2015年11月21日

『リライフ』

 以下の文章では、映画『リライフ』の内容に触れています。ご了承ください。


 ヒュー・グラント、ひさびさの主演作。
 脚本・監督のマーク・ローレンスはヒューと組むのは4度目。最初の『トゥー・ウィークス・ノーティス』はそうでもなかったが、その後は何らかの再挑戦、やり直しを描いていたとも言える。
『ラブソングができるまで』は落ち目の歌手の再挑戦。『噂のモーガン夫妻』は、夫婦としての再出発。そしてこの『リライフ』は、ハリウッドではなかなか企画を通せなくなった脚本家が、遠く離れた大学に教えに行く。
 プロの脚本家が指導してくれる、というので70名の希望があるが、10名にしぼる。選ぶ基準は女子は美人、男子はそうでないやつ。とんでもないが、無理やり入って来たシングルマザーの熱心さと適切な質問に助けられ、教えることに面白さを感じ始める……
 それなりのキャリアのある人が、自分より若い世代のために何ができるか、また自分は自分のためにもう少し何かしてもいいのでは?と言いたげな映画。
 
 ヒューならではのネタもある。アカデミー賞を受賞したこともある脚本家という設定なのだが、その受賞スピーチとして流れるのは、ヒュー本人が『フォー・ウェディング』でゴールデングローブ賞(もちろん、脚本ではなく、主演男優賞)を受賞した時の名スピーチ。大学の最初の懇親会でセクハラ発言をしてしまうが、ヒュー自身、美人記者に向かって「記者がみんな君みたいだったらいいのになぁ」と少々問題アリな発言をしたこともある。J・オースティン研究家の女性教授と対立するが、ヒューがオースティン原作の『いつか晴れた日に』に出ているのは周知の事実。という具合。

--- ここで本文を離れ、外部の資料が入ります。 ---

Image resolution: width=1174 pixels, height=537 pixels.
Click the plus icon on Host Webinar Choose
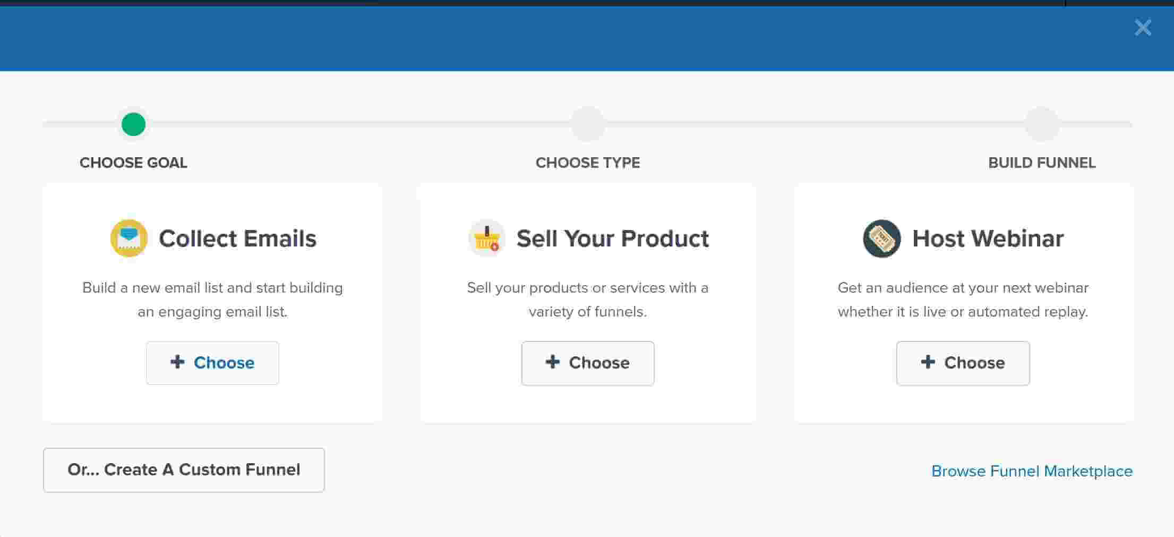pyautogui.click(x=928, y=362)
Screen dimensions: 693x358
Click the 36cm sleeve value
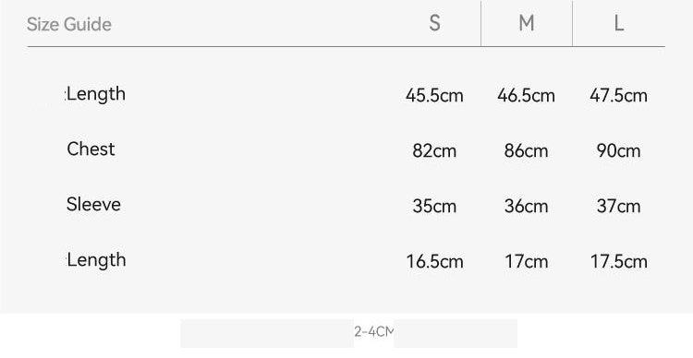[526, 206]
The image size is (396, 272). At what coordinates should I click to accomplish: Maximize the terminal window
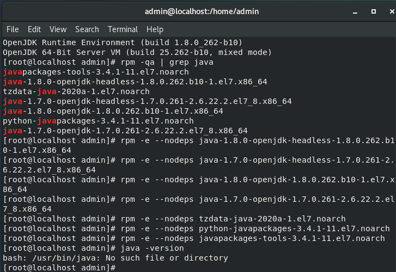[374, 11]
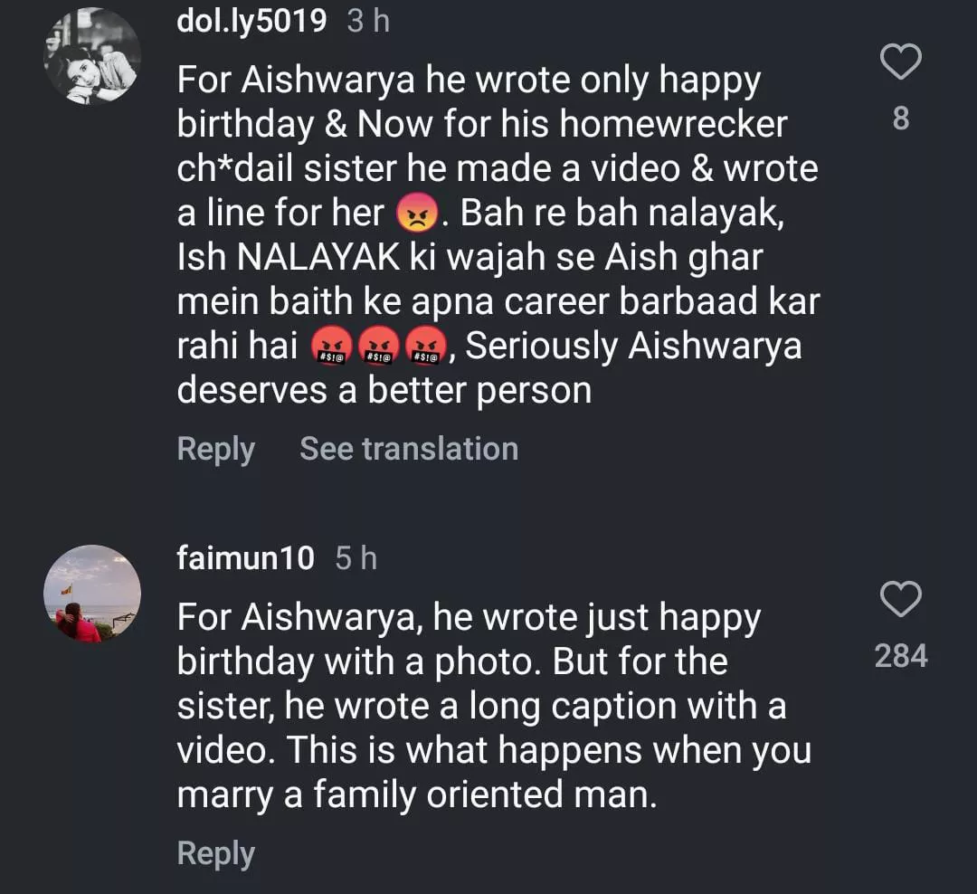This screenshot has width=977, height=894.
Task: View the 8 likes on first comment
Action: 900,119
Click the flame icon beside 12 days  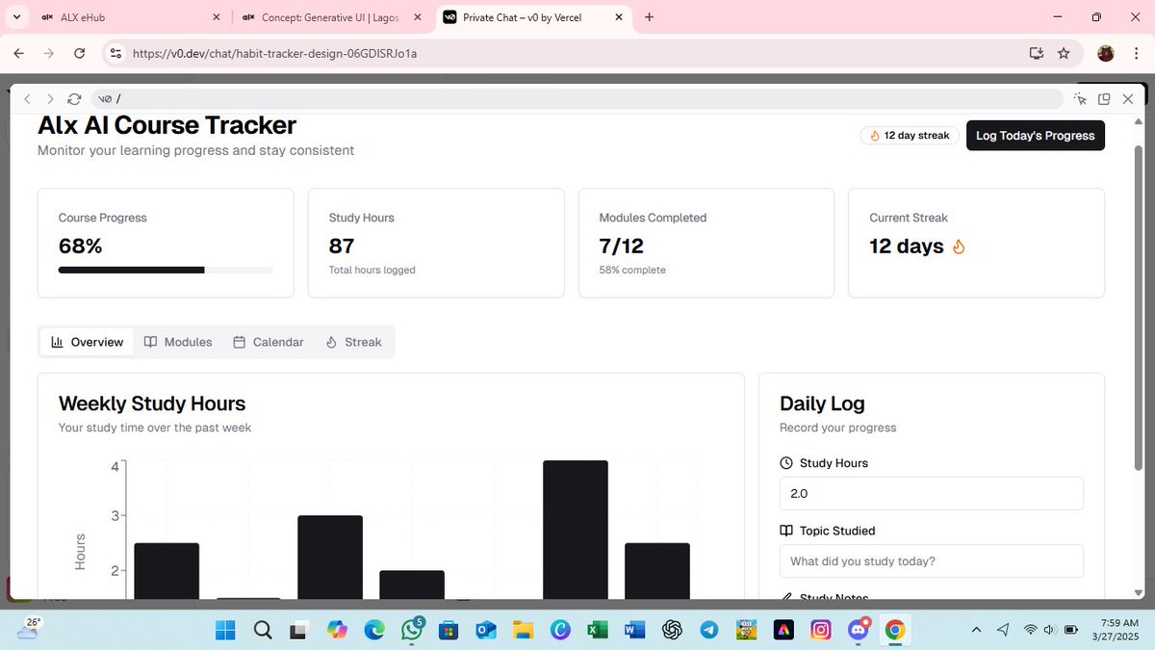coord(959,247)
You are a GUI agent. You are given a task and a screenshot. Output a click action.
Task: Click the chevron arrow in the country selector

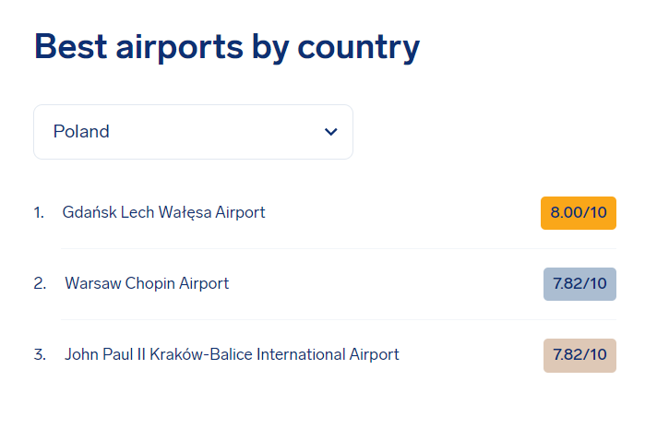pyautogui.click(x=330, y=132)
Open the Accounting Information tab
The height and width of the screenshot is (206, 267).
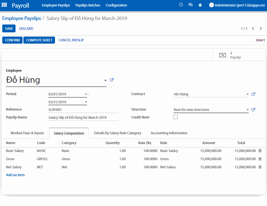(169, 133)
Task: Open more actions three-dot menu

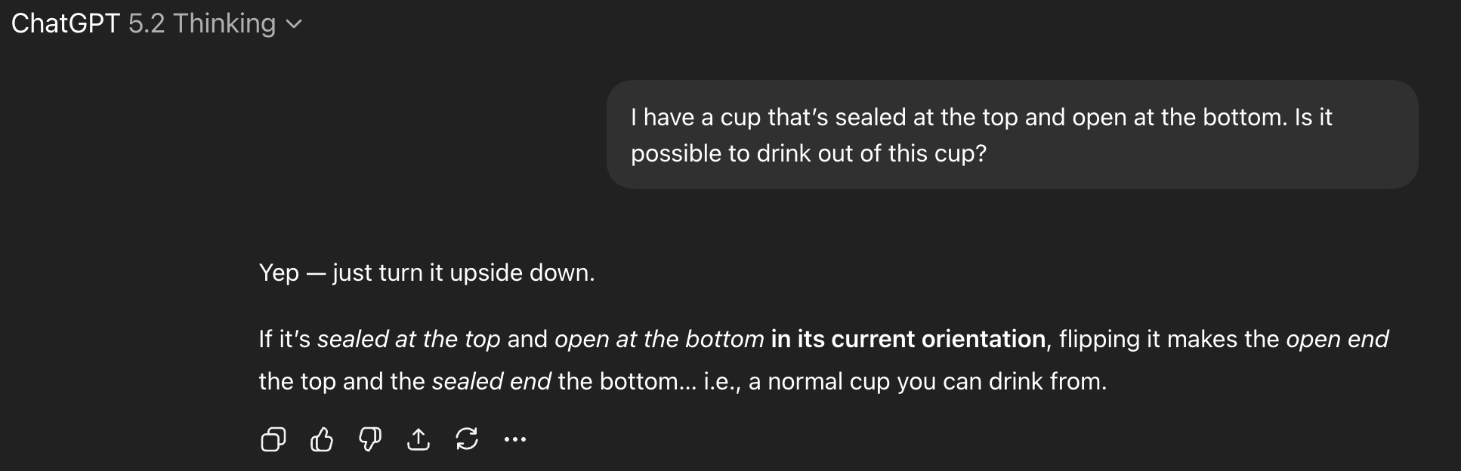Action: click(x=515, y=439)
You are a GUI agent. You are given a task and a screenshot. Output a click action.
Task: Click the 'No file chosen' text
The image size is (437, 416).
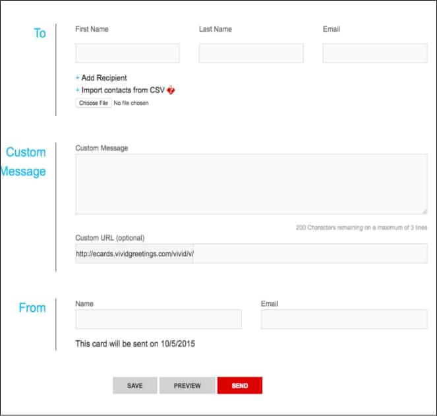[x=131, y=104]
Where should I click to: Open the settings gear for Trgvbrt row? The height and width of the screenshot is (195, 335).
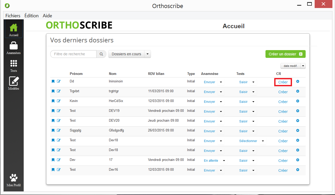(x=298, y=91)
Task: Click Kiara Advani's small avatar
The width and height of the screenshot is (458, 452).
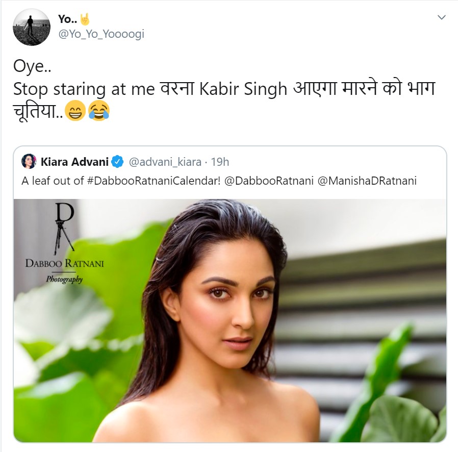Action: click(29, 161)
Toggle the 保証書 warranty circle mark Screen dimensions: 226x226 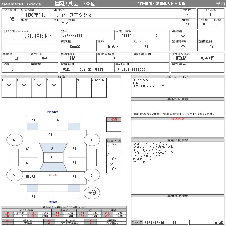pyautogui.click(x=183, y=36)
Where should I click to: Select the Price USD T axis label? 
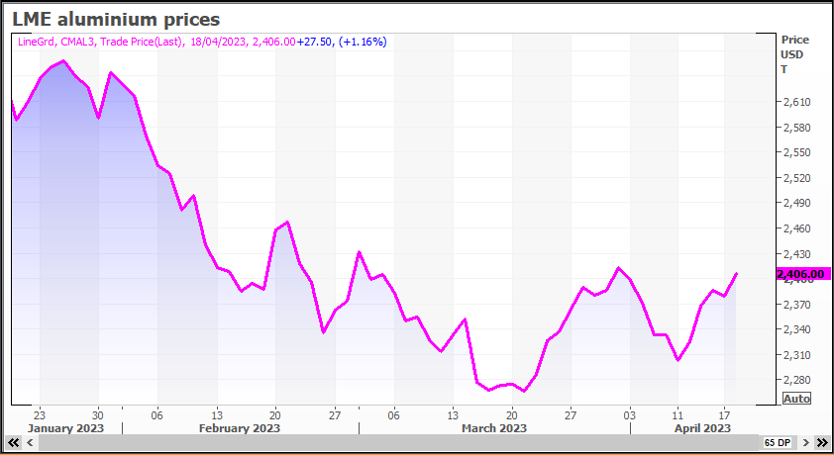[x=794, y=54]
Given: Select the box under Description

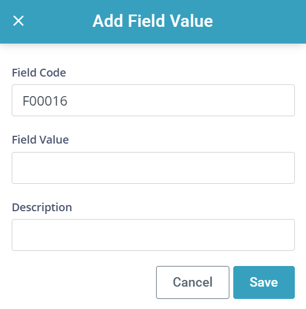Looking at the screenshot, I should click(x=153, y=235).
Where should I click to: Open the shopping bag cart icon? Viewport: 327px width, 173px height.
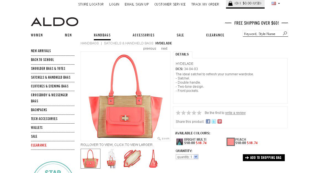[230, 3]
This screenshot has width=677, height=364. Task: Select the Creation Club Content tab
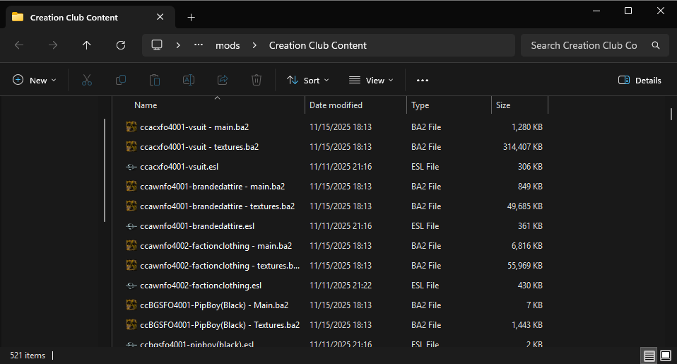click(74, 17)
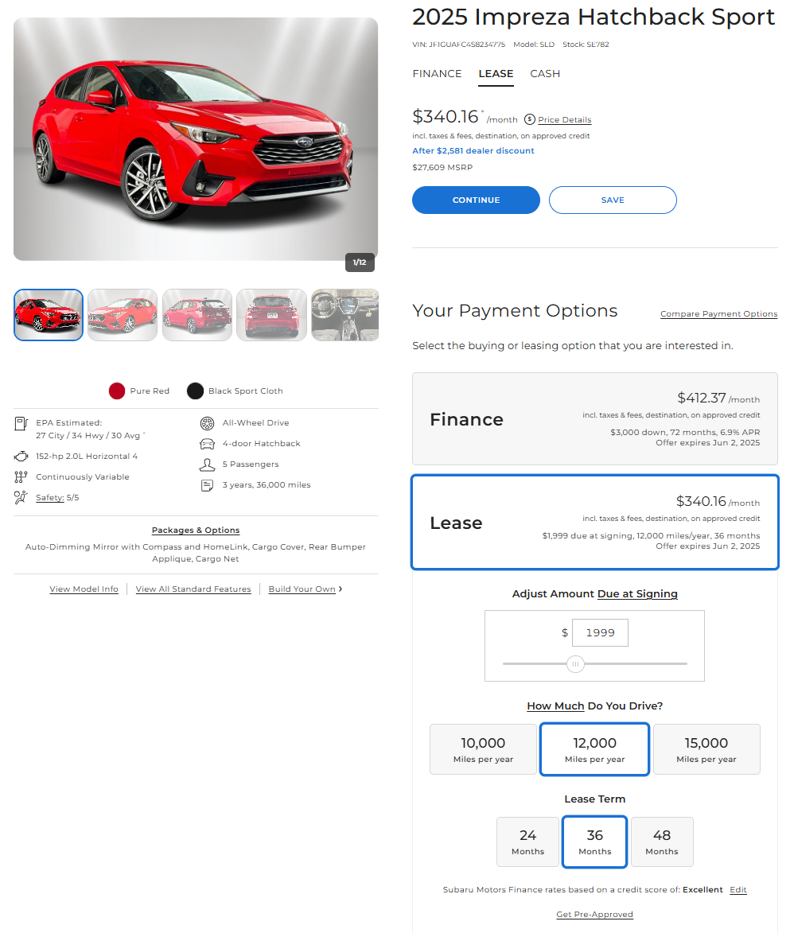
Task: Switch to the CASH tab
Action: [545, 74]
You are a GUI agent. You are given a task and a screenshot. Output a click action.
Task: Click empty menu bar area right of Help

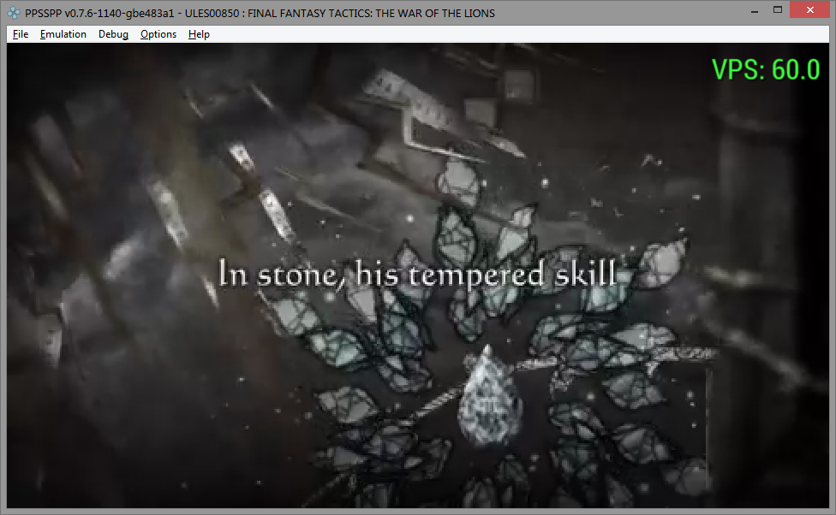[x=514, y=34]

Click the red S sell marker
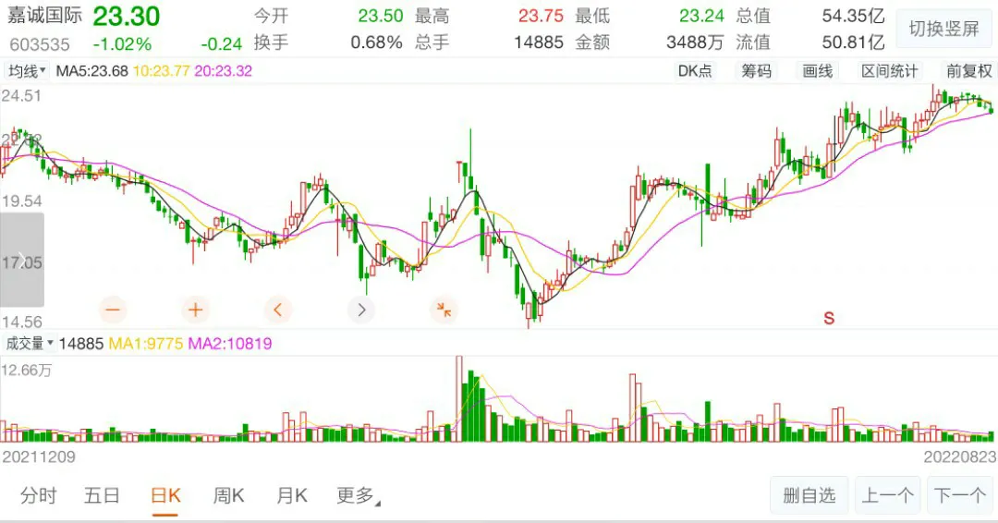[x=829, y=318]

 セリフは膨大。「一番バカな発言は、努力すれば何でもできるってことだ」と言っていたシニカルな男が、努力してみるのもいいかも、と思い始める……

 しわが固定し、髪もグレイがかって、背中に肉がついてきたヒューだけど、いたずらっぽいブルーの瞳と、完璧なセリフ回しと間の取り方は健在。ヒューの主演映画のほとんどがそうであるように、あと味のいい映画。  

Posted by mc1479 at 15:42Comments(0)TrackBack(0)

2015年11月18日

『あおい』と『ゴーグル男の怪』

 以下の文章では、小説『あおい』(西加奈子)『ゴーグル男の怪』(島田荘司)の内容・結末に触れています。ご了承ください。

 
『あおい』 27歳・スナック勤務の「あたし」=さっちゃん。3歳年下の学生・カザマ君と同棲中。小さな映画配給会社で広報をしていた「あたし」より2歳年上の雪ちゃんの好きな人だったカザマ君と、雪ちゃんと一緒に会った時、「あたし」がカザマ君を奪う形になったのだ。「あたし」はそれで会社を辞め、スナックは週4日勤務のバイト。スナックのママが来るのを楽しみにしているお客さんである森さんが、「あたし」目当てに来るようになり、ここも辞める。
 「あたし」は「自分が悪い、雪ちゃんやママは悪くない」と思っていても、行動が止められない。ママに対しては言いたい放題言ってしまう。本屋のバイトでマナティのように太ったみいちゃんという子が、「あたし」の気のおけない友だ。みいちゃんはいつか小説を書くために辞書を読んでいる。
 「あたし」はレイプされた経験があり、みいちゃんは小さい頃、誘拐されそうになったことがある。
 「あたし」は妊娠したことを知ると、長野のペンションで働こうとするが逃げ出し、夜中に「もう歩けない」と思った所で青い花に気づき、その名が「タチアオイ」だと知る。そこで頑張ってまた歩く。
 「あたし」はおそらく妊娠を受け入れて子を産む決心をし、カザマ君は「あたし」のいない間に初めて必死の行動を見せ、みいちゃんはとうとう物語を書き始める。
 素直に受け取れば、前向きなラスト、なのだろう。でも「いいのか?」という気もする。もちろん、レイプ直後は触れられただけで吐き気がした「あたし」がちゃんとカザマ君との関係を結べたのは、喜ぶべきことだろう。しかし、学生のカザマ君とバイトも辞めた「あたし」の間に生まれてくる子はどうなる?と心配してしまう。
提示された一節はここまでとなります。